───── RECORDS FOR THE EXERCISE ─────
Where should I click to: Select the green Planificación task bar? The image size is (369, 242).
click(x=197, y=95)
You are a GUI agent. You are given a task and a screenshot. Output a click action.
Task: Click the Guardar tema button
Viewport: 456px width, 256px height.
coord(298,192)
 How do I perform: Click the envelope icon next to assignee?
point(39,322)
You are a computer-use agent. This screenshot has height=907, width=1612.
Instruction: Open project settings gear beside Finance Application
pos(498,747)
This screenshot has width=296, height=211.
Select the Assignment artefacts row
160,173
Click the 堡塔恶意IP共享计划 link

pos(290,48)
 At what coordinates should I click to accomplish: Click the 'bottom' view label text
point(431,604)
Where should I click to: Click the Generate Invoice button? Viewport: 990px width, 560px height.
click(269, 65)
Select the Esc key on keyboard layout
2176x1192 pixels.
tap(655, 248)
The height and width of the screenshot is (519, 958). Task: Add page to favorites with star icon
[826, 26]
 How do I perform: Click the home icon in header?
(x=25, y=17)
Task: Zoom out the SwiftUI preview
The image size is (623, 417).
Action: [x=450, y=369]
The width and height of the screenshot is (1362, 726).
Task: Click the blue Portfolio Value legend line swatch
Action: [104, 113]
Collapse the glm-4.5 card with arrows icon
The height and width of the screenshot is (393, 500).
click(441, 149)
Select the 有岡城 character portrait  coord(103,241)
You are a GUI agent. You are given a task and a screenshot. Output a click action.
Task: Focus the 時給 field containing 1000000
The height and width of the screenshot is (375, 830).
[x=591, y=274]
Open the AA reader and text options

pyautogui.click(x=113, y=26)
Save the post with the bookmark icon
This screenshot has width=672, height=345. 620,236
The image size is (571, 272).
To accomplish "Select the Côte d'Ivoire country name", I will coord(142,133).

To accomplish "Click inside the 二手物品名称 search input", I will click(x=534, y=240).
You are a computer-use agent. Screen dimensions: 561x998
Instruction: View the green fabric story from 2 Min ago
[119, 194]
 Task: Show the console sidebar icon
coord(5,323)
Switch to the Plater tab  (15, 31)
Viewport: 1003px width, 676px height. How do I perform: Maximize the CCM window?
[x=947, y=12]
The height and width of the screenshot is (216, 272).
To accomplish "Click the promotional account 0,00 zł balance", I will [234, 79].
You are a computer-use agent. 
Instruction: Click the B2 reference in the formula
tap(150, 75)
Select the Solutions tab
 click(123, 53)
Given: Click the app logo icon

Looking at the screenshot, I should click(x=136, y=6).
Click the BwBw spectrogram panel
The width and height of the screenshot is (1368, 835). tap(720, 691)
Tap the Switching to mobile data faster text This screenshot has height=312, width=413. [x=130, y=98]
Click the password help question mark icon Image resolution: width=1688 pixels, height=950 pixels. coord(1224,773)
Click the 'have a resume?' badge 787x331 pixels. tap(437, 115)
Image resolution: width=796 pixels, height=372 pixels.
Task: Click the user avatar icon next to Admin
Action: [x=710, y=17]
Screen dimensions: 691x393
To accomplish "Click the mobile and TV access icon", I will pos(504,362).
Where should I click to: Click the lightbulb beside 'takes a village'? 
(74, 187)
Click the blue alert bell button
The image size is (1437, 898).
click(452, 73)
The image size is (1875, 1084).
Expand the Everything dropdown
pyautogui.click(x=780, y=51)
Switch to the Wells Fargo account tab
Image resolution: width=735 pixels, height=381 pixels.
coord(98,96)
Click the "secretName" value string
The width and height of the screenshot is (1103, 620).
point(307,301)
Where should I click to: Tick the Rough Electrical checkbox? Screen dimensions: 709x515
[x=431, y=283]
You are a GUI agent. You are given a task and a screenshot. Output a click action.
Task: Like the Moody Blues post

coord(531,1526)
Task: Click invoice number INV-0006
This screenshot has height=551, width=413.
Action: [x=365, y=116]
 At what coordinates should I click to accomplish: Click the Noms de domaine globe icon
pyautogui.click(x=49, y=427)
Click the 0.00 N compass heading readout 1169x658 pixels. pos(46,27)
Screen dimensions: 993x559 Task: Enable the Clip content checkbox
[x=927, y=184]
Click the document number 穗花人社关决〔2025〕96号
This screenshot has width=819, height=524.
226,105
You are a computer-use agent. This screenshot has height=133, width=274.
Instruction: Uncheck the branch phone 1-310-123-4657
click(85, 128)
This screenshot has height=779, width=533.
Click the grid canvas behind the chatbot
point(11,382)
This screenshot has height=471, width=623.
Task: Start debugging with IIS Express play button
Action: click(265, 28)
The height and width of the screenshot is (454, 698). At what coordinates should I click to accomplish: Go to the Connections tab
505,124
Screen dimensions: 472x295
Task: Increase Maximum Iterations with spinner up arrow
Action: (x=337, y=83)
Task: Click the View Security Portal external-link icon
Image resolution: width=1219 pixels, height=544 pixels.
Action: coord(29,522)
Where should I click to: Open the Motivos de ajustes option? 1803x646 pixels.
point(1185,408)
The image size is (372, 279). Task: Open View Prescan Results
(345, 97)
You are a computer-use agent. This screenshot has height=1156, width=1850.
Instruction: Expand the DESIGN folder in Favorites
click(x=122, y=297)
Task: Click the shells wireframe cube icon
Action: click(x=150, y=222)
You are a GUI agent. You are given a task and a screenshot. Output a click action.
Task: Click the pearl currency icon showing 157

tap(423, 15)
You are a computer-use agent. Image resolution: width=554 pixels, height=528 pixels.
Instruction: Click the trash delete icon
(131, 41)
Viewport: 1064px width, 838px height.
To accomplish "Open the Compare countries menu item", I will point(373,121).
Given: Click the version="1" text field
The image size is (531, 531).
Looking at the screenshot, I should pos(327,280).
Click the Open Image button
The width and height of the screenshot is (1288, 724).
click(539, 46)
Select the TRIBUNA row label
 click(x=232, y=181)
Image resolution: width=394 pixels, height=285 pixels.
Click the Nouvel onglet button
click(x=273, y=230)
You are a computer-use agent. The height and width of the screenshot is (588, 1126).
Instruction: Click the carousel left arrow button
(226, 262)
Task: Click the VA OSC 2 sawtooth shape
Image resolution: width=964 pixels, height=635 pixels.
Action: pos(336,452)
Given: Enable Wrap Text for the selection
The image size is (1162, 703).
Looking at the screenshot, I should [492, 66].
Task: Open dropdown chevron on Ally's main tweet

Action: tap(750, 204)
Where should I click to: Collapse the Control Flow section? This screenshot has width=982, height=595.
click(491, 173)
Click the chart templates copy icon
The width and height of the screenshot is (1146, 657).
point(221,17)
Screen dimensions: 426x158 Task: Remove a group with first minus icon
─────
**TASK DESCRIPTION:**
Find every line in the data above that contains the word "link" and copy each of those lines.

**RESPONSE TO THE EXERCISE:**
Click the 堡塔恶意IP共享计划 link
Task: Click the View Security Portal external-link icon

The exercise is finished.